_EXERCISE DESCRIPTION_.
Your response should consist of the records, reproduced exactly.

_RECORDS FOR THIS EXERCISE_.

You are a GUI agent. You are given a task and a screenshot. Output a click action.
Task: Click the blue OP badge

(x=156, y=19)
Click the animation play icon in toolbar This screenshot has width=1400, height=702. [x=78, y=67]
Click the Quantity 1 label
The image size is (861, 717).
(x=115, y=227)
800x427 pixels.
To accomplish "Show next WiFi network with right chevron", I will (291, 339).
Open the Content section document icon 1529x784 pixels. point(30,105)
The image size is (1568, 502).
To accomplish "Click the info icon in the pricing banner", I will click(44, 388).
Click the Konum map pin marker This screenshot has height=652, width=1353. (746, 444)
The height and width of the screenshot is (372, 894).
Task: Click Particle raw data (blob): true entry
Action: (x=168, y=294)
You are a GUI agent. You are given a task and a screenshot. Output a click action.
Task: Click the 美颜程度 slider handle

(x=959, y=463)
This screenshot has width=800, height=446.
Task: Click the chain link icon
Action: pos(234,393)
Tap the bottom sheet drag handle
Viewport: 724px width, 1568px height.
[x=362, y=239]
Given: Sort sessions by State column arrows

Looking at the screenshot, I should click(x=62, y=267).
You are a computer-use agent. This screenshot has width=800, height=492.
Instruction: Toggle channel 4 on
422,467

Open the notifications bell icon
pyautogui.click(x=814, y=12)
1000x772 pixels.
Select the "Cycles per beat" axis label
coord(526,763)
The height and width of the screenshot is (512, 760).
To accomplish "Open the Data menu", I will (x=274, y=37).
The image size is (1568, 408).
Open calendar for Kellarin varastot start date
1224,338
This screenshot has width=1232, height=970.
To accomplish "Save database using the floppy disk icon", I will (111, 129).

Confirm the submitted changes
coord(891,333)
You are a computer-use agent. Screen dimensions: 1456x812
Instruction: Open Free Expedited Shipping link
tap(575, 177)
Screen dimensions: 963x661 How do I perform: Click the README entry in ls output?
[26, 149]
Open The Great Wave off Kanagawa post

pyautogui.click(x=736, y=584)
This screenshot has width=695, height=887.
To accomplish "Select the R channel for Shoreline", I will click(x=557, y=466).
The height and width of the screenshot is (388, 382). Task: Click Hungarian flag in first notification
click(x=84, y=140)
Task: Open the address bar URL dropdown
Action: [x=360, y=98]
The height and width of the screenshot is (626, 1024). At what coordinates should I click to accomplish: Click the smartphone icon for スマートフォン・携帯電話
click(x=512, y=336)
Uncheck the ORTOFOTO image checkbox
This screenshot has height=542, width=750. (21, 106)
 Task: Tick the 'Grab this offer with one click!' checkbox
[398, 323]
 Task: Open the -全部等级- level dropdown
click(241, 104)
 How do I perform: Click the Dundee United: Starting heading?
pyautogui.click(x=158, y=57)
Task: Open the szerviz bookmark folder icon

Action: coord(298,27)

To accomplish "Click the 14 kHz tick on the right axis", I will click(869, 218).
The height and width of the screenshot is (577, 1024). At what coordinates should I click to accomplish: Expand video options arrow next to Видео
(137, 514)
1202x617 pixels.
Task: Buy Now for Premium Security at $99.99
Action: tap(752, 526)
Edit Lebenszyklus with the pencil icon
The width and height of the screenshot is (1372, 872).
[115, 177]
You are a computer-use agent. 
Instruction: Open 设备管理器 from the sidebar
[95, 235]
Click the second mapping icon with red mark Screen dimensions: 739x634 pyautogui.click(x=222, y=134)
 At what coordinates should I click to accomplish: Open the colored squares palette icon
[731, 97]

_OUTPUT BELOW_.
You are a GUI agent. You are given a task and a screenshot. Output a click action.
Task: Click the blue OP badge

(x=156, y=19)
Click the animation play icon in toolbar This screenshot has width=1400, height=702. [x=78, y=67]
Click the Quantity 1 label
The image size is (861, 717).
(x=115, y=227)
800x427 pixels.
To accomplish "Show next WiFi network with right chevron", I will (291, 339).
Open the Content section document icon 1529x784 pixels. point(30,105)
The image size is (1568, 502).
To accomplish "Click the info icon in the pricing banner", I will click(44, 388).
Click the Konum map pin marker This screenshot has height=652, width=1353. (746, 444)
The height and width of the screenshot is (372, 894).
Task: Click Particle raw data (blob): true entry
Action: (x=168, y=294)
You are a GUI agent. You are given a task and a screenshot. Output a click action.
Task: Click the 美颜程度 slider handle

(x=959, y=463)
This screenshot has width=800, height=446.
Task: Click the chain link icon
Action: pos(234,393)
Tap the bottom sheet drag handle
Viewport: 724px width, 1568px height.
[x=362, y=239]
Given: Sort sessions by State column arrows

Looking at the screenshot, I should click(x=62, y=267).
You are a computer-use agent. This screenshot has width=800, height=492.
Instruction: Toggle channel 4 on
422,467

Open the notifications bell icon
pyautogui.click(x=814, y=12)
1000x772 pixels.
Select the "Cycles per beat" axis label
coord(526,763)
The height and width of the screenshot is (512, 760).
To accomplish "Open the Data menu", I will (x=274, y=37).
The image size is (1568, 408).
Open calendar for Kellarin varastot start date
1224,338
This screenshot has width=1232, height=970.
To accomplish "Save database using the floppy disk icon", I will (111, 129).

Confirm the submitted changes
coord(891,333)
You are a computer-use agent. Screen dimensions: 1456x812
Instruction: Open Free Expedited Shipping link
tap(575, 177)
Screen dimensions: 963x661 How do I perform: Click the README entry in ls output?
[26, 149]
Open The Great Wave off Kanagawa post

pyautogui.click(x=736, y=584)
This screenshot has width=695, height=887.
To accomplish "Select the R channel for Shoreline", I will click(x=557, y=466).
The height and width of the screenshot is (388, 382). Task: Click Hungarian flag in first notification
click(x=84, y=140)
Task: Open the address bar URL dropdown
Action: [x=360, y=98]
The height and width of the screenshot is (626, 1024). At what coordinates should I click to accomplish: Click the smartphone icon for スマートフォン・携帯電話
click(x=512, y=336)
Uncheck the ORTOFOTO image checkbox
This screenshot has height=542, width=750. (21, 106)
 Task: Tick the 'Grab this offer with one click!' checkbox
[398, 323]
 Task: Open the -全部等级- level dropdown
click(241, 104)
 How do I perform: Click the Dundee United: Starting heading?
pyautogui.click(x=158, y=57)
Task: Open the szerviz bookmark folder icon

Action: coord(298,27)

To accomplish "Click the 14 kHz tick on the right axis", I will click(869, 218).
The height and width of the screenshot is (577, 1024). At what coordinates should I click to accomplish: Expand video options arrow next to Видео
(137, 514)
1202x617 pixels.
Task: Buy Now for Premium Security at $99.99
Action: tap(752, 526)
Edit Lebenszyklus with the pencil icon
The width and height of the screenshot is (1372, 872).
[115, 177]
You are a computer-use agent. 
Instruction: Open 设备管理器 from the sidebar
[95, 235]
Click the second mapping icon with red mark Screen dimensions: 739x634 pyautogui.click(x=222, y=134)
 At what coordinates should I click to accomplish: Open the colored squares palette icon
[731, 97]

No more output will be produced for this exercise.